The American Herbal Products Association (AHPA) has been informed that Florida retailers have received letters from the Florida Division of Alcoholic Beverages and Tobacco (ABT) that rescind notices of noncompliance with the state's alcoholic beverage laws that were issued by the agency last month.
The notices of noncompliance alleged that herbal tinctures are alcoholic beverages and therefore subject to the state's alcoholic beverage controls. The notices stated that continued sale of tinctures could result in criminal or civil charges being filed against the retailer, and retailers therefore removed these products from their store shelves.
The relevant Florida law, however, defines alcoholic beverages to exclude proprietary and other products that are "unfit for beverage purposes." Most herbal tinctures have long been considered under federal alcohol tax rules to be non-beverage products that are unfit for beverage use.
In response to these enforcement actions, AHPA issued a communication to its members to express its view that the warnings represented a misunderstanding of the relevant Florida law. In addition, AHPA counsel contacted Florida ABT to seek clarification that herbal tinctures generally are not suitable for beverage use and should therefore be recognized as exempt from ABT jurisdiction.

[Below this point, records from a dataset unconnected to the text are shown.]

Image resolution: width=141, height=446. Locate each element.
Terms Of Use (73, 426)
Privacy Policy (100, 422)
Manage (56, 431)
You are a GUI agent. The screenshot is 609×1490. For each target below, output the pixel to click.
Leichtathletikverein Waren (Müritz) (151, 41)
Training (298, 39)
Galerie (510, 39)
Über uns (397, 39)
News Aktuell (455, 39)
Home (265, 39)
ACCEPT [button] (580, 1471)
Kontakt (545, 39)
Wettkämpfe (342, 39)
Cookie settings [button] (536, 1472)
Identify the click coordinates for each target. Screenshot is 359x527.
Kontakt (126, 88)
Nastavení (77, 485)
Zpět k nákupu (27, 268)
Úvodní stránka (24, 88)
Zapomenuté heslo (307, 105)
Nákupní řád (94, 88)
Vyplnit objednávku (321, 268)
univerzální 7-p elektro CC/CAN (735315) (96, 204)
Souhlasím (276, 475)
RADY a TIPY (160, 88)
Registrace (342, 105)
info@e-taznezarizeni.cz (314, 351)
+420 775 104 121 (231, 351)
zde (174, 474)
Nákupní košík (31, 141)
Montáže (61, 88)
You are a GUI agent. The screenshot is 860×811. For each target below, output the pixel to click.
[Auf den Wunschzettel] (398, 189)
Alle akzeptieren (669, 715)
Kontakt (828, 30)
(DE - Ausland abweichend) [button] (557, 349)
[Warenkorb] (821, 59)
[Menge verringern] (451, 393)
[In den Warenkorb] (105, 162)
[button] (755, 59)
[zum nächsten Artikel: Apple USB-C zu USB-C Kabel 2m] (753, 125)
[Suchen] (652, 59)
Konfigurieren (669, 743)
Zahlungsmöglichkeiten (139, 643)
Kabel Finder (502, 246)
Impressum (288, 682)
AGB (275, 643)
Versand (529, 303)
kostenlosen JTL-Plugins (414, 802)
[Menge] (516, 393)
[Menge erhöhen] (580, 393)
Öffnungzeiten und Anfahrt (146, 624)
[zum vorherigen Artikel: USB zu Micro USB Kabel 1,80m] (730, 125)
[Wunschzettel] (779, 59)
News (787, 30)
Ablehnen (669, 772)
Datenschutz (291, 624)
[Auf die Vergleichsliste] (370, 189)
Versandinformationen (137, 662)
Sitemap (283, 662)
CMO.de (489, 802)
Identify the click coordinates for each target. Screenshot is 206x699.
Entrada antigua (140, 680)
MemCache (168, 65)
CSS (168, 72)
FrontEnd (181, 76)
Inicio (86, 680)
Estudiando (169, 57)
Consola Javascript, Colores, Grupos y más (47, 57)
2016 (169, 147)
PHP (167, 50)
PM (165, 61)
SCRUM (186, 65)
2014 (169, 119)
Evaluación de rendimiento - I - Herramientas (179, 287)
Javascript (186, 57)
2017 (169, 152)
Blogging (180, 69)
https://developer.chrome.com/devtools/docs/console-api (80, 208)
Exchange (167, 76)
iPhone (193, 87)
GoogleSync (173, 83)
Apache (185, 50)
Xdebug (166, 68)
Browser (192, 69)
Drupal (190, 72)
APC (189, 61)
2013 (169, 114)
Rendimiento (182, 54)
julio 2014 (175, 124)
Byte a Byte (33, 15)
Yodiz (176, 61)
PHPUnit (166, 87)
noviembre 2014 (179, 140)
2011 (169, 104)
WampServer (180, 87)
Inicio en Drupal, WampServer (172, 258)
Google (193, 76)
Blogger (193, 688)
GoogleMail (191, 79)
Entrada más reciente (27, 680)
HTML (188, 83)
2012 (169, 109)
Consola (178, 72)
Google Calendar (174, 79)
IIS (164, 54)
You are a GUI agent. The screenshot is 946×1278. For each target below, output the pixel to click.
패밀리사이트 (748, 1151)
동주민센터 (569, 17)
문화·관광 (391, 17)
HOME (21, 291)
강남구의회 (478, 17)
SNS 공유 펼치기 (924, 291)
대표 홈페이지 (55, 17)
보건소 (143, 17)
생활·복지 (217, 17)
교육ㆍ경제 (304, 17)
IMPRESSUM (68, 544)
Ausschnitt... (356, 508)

"The charge that ABT made that retailers violated Florida law by selling herbal tinctures without a current valid alcohol beverage license was obviously a misinterpretation of Florida's ABT laws," noted AHPA's counsel, Tony Young of Kleinfeld, Kaplan & Becker LLP. "AHPA's prompt response and the Florida ABT's willingness to recognize this misunderstanding and correct it led to rapid resolution of this issue."